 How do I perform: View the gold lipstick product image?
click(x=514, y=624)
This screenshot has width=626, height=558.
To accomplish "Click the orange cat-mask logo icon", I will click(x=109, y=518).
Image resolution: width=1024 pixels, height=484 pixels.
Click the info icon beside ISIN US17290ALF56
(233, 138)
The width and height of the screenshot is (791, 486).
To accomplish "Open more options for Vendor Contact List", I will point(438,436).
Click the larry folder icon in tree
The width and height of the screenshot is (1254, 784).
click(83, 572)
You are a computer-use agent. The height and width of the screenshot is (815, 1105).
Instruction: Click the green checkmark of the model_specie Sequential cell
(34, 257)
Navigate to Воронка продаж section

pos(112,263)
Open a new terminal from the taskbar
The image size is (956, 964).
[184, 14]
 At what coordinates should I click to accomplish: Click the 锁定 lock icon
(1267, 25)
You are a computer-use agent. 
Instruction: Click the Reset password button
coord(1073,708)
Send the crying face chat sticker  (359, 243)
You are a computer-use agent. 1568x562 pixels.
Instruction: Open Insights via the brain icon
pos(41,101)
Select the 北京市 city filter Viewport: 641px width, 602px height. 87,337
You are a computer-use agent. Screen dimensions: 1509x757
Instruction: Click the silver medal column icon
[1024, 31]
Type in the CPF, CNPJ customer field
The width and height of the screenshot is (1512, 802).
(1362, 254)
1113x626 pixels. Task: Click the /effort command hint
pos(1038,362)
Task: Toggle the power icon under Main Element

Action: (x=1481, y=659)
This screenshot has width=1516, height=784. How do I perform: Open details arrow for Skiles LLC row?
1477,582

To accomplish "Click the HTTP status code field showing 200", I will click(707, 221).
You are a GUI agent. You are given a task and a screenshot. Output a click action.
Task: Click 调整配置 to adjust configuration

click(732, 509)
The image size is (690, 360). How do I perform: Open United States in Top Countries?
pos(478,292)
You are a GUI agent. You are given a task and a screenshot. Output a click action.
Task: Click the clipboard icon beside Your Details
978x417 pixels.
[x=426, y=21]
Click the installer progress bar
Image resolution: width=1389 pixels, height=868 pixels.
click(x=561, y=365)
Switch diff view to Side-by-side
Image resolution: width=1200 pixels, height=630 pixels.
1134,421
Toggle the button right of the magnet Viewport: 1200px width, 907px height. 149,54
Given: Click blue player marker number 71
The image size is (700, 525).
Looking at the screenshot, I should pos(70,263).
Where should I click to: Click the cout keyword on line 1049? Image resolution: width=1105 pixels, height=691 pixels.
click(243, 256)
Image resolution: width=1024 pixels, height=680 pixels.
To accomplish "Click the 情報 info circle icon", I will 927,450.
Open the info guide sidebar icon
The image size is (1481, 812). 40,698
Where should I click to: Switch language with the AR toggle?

------------------------------------------------

• PROBLEM REQUIREMENTS:
Reproduce all of the records above, substituting "symbol" for every occurrence of "icon" and leaving everything else unchanged.

• RESULT OF THE EXERCISE:
 How do I perform: View the gold lipstick product image?
click(x=514, y=624)
This screenshot has width=626, height=558.
To accomplish "Click the orange cat-mask logo symbol", I will click(x=109, y=518).
Image resolution: width=1024 pixels, height=484 pixels.
Click the info symbol beside ISIN US17290ALF56
(233, 138)
The width and height of the screenshot is (791, 486).
To accomplish "Open more options for Vendor Contact List", I will point(438,436).
Click the larry folder symbol in tree
The width and height of the screenshot is (1254, 784).
click(83, 572)
You are a computer-use agent. The height and width of the screenshot is (815, 1105).
Instruction: Click the green checkmark of the model_specie Sequential cell
(34, 257)
Navigate to Воронка продаж section

pos(112,263)
Open a new terminal from the taskbar
The image size is (956, 964).
[184, 14]
 At what coordinates should I click to accomplish: Click the 锁定 lock symbol
(1267, 25)
You are a computer-use agent. 
Instruction: Click the Reset password button
coord(1073,708)
Send the crying face chat sticker  (359, 243)
You are a computer-use agent. 1568x562 pixels.
Instruction: Open Insights via the brain symbol
pos(41,101)
Select the 北京市 city filter Viewport: 641px width, 602px height. 87,337
You are a computer-use agent. Screen dimensions: 1509x757
Instruction: Click the silver medal column symbol
[1024, 31]
Type in the CPF, CNPJ customer field
The width and height of the screenshot is (1512, 802).
(1362, 254)
1113x626 pixels. Task: Click the /effort command hint
pos(1038,362)
Task: Toggle the power symbol under Main Element

Action: (x=1481, y=659)
This screenshot has width=1516, height=784. How do I perform: Open details arrow for Skiles LLC row?
1477,582

To accomplish "Click the HTTP status code field showing 200", I will click(707, 221).
You are a GUI agent. You are given a task and a screenshot. Output a click action.
Task: Click 调整配置 to adjust configuration

click(732, 509)
The image size is (690, 360). How do I perform: Open United States in Top Countries?
pos(478,292)
You are a GUI agent. You are given a task and a screenshot. Output a click action.
Task: Click the clipboard symbol beside Your Details
978x417 pixels.
[x=426, y=21]
Click the installer progress bar
Image resolution: width=1389 pixels, height=868 pixels.
click(x=561, y=365)
Switch diff view to Side-by-side
Image resolution: width=1200 pixels, height=630 pixels.
1134,421
Toggle the button right of the magnet Viewport: 1200px width, 907px height. 149,54
Given: Click blue player marker number 71
The image size is (700, 525).
Looking at the screenshot, I should pos(70,263).
Where should I click to: Click the cout keyword on line 1049? Image resolution: width=1105 pixels, height=691 pixels.
click(243, 256)
Image resolution: width=1024 pixels, height=680 pixels.
To accomplish "Click the 情報 info circle symbol", I will 927,450.
Open the info guide sidebar symbol
The image size is (1481, 812). 40,698
Where should I click to: Switch language with the AR toggle?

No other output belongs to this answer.